State v. McClain, 27251

Decision Date08 December 1975
Docket NumberNo. 27251,27251
Citation531 S.W.2d 40
PartiesSTATE of Missouri, Respondent, v. Arthelle McCLAIN, Jr., Appellant.
CourtMissouri Court of Appeals

Joseph H. Moore, Kansas City, for appellant.

John C. Danforth, Atty. Gen., Robert H. House, Asst. Atty. Gen., Jefferson City, for respondent.

Before WASSERSTROM, P.J., and SHANGLER and DIXON, JJ.

WASSERSTROM, Presiding Judge.

Defendant appeals from his conviction by a jury of first degree murder with a sentence to life imprisonment. He does not challenge the sufficiency of the evidence to support the verdict, so only sufficient facts will be stated to place the issues raised on this appeal in proper perspective.

On September 24, 1973, a robbery was attempted at a Safeway store, in the course of which a security guard, Virgil McGee, was shot and killed. Although two eye witnesses testified, neither could identify defendant as the killer. However, police officers testified to an oral confession by the defendant. In addition, one of the State's witnesses, Linda Johnson, testified that defendant while in her home on the night of September 24, 1973, the date of the shooting, stated that he had gone to the Safeway store to rob it and that he had shot McGee.

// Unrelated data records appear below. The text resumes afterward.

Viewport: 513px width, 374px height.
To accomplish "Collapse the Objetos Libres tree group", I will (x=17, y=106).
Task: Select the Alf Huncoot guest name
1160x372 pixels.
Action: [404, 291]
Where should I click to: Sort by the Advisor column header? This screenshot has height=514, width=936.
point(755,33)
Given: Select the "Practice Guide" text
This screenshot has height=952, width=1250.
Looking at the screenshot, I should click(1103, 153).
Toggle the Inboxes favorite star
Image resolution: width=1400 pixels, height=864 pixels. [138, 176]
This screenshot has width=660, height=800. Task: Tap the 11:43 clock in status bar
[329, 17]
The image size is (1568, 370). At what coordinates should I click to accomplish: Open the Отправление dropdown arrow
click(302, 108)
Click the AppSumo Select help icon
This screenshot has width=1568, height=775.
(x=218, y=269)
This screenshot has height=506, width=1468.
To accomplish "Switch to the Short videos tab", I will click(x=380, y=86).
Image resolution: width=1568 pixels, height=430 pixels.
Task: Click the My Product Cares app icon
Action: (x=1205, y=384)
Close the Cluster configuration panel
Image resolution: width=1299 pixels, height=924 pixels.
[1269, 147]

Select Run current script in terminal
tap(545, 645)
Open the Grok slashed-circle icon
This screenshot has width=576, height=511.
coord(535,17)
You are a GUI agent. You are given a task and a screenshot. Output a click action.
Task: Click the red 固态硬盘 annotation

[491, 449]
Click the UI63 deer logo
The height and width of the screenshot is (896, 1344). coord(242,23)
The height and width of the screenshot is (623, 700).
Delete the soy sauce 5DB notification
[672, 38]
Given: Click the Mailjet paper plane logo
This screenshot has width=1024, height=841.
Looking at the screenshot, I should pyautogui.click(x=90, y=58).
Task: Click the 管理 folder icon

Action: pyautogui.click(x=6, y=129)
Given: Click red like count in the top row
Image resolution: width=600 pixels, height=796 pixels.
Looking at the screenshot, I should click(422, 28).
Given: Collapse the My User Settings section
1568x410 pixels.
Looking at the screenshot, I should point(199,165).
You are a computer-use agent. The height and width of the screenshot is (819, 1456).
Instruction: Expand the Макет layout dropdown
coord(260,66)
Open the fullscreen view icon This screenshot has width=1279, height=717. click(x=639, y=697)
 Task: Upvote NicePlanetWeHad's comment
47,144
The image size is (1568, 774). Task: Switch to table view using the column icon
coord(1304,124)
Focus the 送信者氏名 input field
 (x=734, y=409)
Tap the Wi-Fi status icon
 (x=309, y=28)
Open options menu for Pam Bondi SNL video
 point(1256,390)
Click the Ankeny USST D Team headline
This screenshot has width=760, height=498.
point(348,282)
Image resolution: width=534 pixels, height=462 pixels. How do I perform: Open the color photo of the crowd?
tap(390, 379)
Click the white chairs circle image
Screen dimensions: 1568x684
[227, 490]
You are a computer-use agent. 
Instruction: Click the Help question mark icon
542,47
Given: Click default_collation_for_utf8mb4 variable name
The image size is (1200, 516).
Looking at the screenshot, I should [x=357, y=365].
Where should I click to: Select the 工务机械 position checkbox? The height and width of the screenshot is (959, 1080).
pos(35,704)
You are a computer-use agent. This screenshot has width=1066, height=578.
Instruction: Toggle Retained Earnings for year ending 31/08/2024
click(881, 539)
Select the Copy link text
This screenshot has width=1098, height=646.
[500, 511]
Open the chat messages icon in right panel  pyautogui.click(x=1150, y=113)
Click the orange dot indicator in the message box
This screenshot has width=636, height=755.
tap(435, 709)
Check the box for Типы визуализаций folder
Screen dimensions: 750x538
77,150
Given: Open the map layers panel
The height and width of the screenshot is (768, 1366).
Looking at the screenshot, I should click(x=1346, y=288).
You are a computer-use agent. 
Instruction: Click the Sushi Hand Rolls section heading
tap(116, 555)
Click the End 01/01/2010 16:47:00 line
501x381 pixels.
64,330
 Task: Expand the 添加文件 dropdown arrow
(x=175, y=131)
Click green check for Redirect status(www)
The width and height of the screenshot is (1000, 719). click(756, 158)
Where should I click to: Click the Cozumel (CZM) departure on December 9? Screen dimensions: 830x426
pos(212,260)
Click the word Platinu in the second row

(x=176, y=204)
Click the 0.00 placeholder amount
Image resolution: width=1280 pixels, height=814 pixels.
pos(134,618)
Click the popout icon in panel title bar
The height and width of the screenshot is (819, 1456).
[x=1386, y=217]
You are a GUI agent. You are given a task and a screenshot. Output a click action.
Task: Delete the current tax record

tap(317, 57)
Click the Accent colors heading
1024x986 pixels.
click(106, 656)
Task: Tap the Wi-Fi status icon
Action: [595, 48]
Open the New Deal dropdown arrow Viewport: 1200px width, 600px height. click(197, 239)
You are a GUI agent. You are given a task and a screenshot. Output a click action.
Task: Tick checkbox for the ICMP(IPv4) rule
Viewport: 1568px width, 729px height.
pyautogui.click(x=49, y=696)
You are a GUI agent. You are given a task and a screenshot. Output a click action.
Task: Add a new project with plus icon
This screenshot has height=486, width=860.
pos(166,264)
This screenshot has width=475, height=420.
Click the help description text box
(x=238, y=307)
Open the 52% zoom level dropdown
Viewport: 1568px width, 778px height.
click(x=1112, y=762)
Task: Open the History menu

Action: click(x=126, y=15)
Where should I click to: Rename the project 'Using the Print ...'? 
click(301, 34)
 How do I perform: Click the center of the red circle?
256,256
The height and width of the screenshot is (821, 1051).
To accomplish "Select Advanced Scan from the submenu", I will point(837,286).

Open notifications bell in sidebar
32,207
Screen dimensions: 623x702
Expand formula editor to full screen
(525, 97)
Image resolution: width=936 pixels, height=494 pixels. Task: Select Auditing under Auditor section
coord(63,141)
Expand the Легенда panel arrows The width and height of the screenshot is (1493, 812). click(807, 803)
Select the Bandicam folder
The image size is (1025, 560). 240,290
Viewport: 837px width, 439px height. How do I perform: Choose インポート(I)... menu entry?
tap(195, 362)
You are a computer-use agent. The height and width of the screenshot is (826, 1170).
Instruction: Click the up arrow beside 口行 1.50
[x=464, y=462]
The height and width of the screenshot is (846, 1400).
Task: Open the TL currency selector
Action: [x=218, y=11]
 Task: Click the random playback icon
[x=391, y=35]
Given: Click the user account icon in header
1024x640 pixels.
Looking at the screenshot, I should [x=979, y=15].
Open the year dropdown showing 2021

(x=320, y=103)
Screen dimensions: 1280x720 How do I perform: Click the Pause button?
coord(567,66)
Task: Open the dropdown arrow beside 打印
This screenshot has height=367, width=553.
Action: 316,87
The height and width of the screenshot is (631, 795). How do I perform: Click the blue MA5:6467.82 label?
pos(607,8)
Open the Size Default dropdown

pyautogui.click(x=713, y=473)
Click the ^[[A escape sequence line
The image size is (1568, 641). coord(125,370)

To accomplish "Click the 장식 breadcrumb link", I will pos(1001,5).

The case was submitted to the jury on the theory of felony-murder under MAI-CR 6.19.

I.

For his first point on this appeal, defendant complains of the admission of State's Exhibit 1, consisting of a photograph of the upper portion of McGee's dead body. Defendant points out that his counsel made a formal admission in court that McGee had been killed by a .32 caliber bullet, and defendant now insists that the photograph in question was not relevant to prove anything which had not already been covered by that admission. His argument continues that 'the only possible reason for the State's introduction into evidence and the passing of the photograph to the jury was to enflame them against the defendant.'

Some cases do hold that admission of a photograph of a dead body may be prejudicially erroneous if the defendant has admitted all the relevant facts which the photograph has any tendency to prove. State v Robinson, 328 S.W.2d 667, l.c. 671 (Mo.1959) is the leading case. See also State v. Floyd, 360 S.W.2d 630, 632--633 (Mo.1962) and State v. Parsons, 513 S.W.2d 430, 439 (Mo.1974). However, Robinson and like cases can be distinguished on two grounds. In the first place, the Robinson opinion states that to designate the pictures there involved as being gruesome was 'a gross understatement.' That opinion goes on to describe the photographs there as 'extremely obscene, offensive, vulgar, horrid, and repulsive.' Exhibit 1 in this case does not begin to meet any of those characterizations, but instead is rather innocuous. Absent any inflammatory nature, the photograph would seem at worst merely cumulative and therefore non-prejudicial.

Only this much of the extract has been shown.